This is a reasonable strategic plans. The main concerns that I have is that Chinese consumer sentiment might be unfavourable for Chagee over a longer-term period; as long as Luckin or Guming come close enough to Chagee’s product for a much cheaper price consumer might switch
What I look out for now:
-SSS in China will remain the most important problem by far and I want to see at least a stabilisation within the next 2-3 quarters
-for this the Chinese macroeconomic landscape & consumer preferences as well as competition are important, so I will be watching that as well
-International expansion will accelerate from here & I will be watching closely; this is very important for the long-term story, although it will only become a significant part of revenue in 1-2 years
-possible insider selling or purchases (lock-up period ends October 13th)
*1:
( The delivery price war kicked off in February this year after JD.com entered the delivery market; Meituan, Alibaba & JD have been offering free & virtually free (0.14 $) milk tea by delivery to gain market share & costumer loyalty
While Guming, Mixue and Luckin coffee have benefited from this competition, Chagee has suffered and lost market share
Chagee has not been participating in the “0 Yuan milk tea” competition to maintain their premium brand position
-even as premium tea brand it’s difficult to compete with free drinks
-still over 50% of Chagee’s GMV in Q2 came from 3rd party delivery, indicating the importance of delivery services in Q2 for the milk tea market;
-as Chagee did not participate in the 0 yuan subsidies & similar promotions, they were disadvantaged in the search results of the delivery platform
-the e-commerce platforms are burning through money, so this can’t go on indefinitely.
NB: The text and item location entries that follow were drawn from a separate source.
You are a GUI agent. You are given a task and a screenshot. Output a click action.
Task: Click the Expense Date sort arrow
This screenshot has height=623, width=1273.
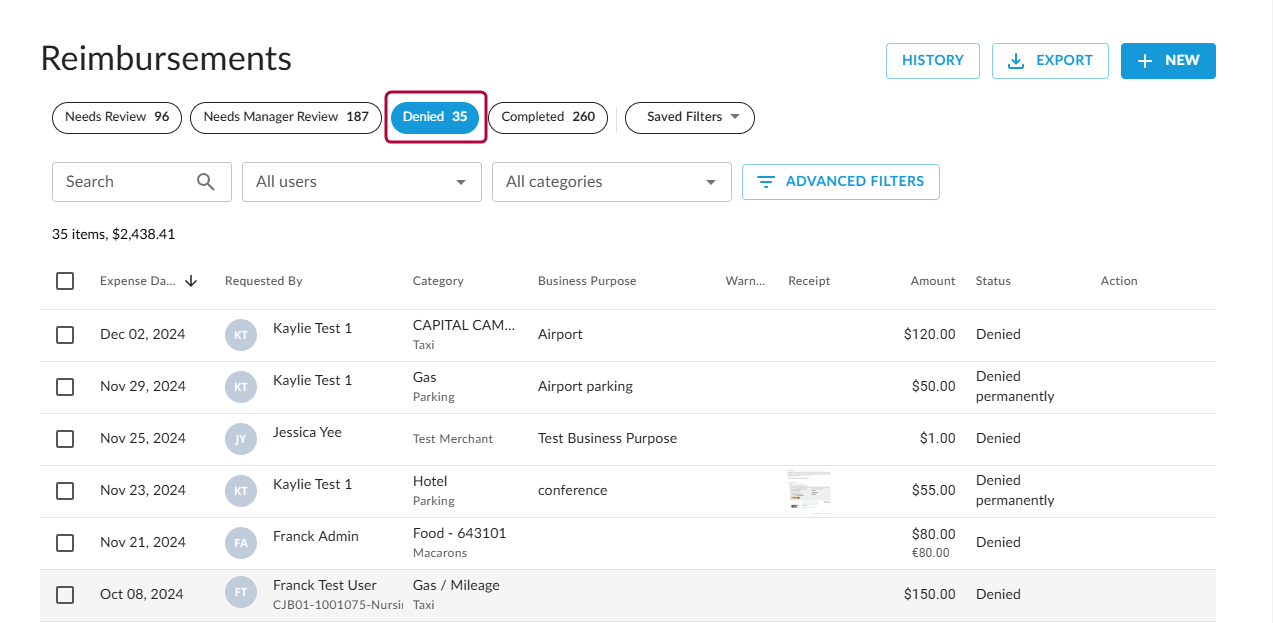tap(191, 281)
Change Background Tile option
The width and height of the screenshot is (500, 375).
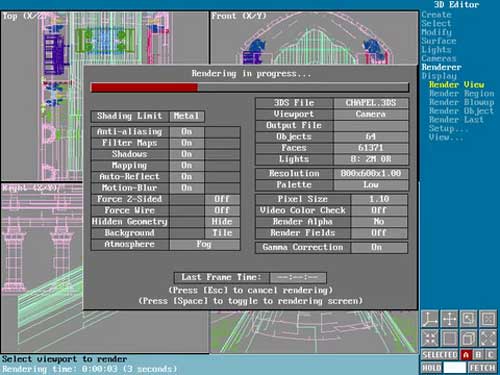222,233
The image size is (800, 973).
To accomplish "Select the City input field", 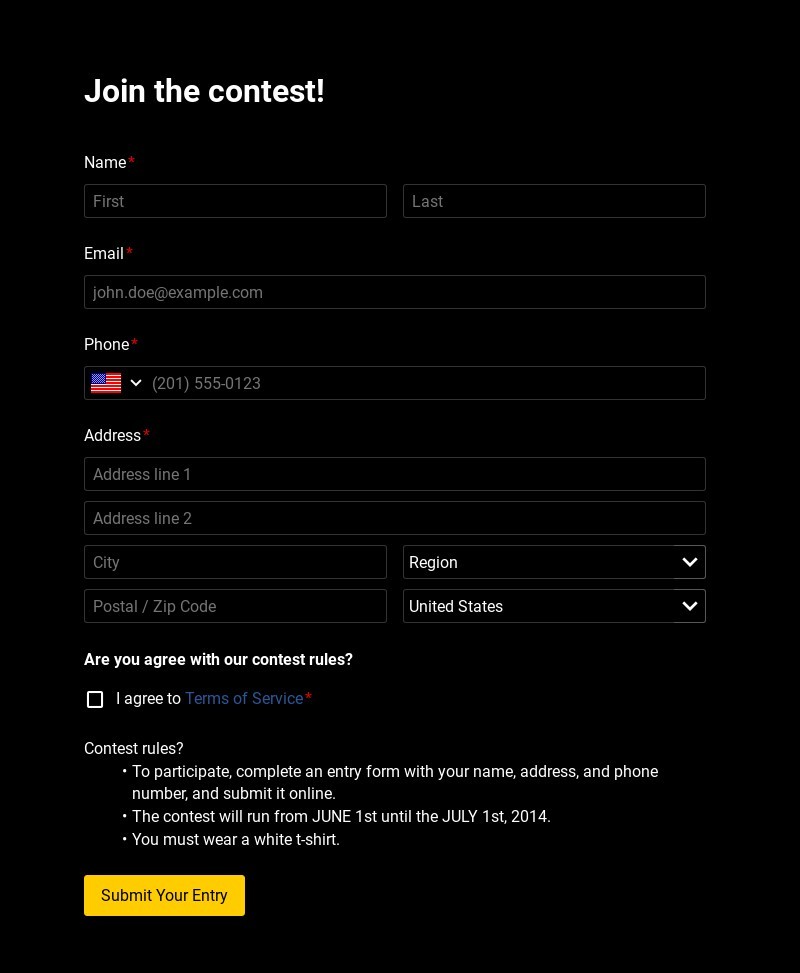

Competition will continue, but has peaked and will start to ease from here. Even the CCP got involved actively to curb in these price wars, so the worst is over.
-Q1 2025 was partly and Q2 fully impacted by this price war
-the price ware peaked in July, ie Q3 will also be affected by this
CHAGEE has a long-term brand strategy to create high brand value "by winning consumers instead of just by cutting prices”)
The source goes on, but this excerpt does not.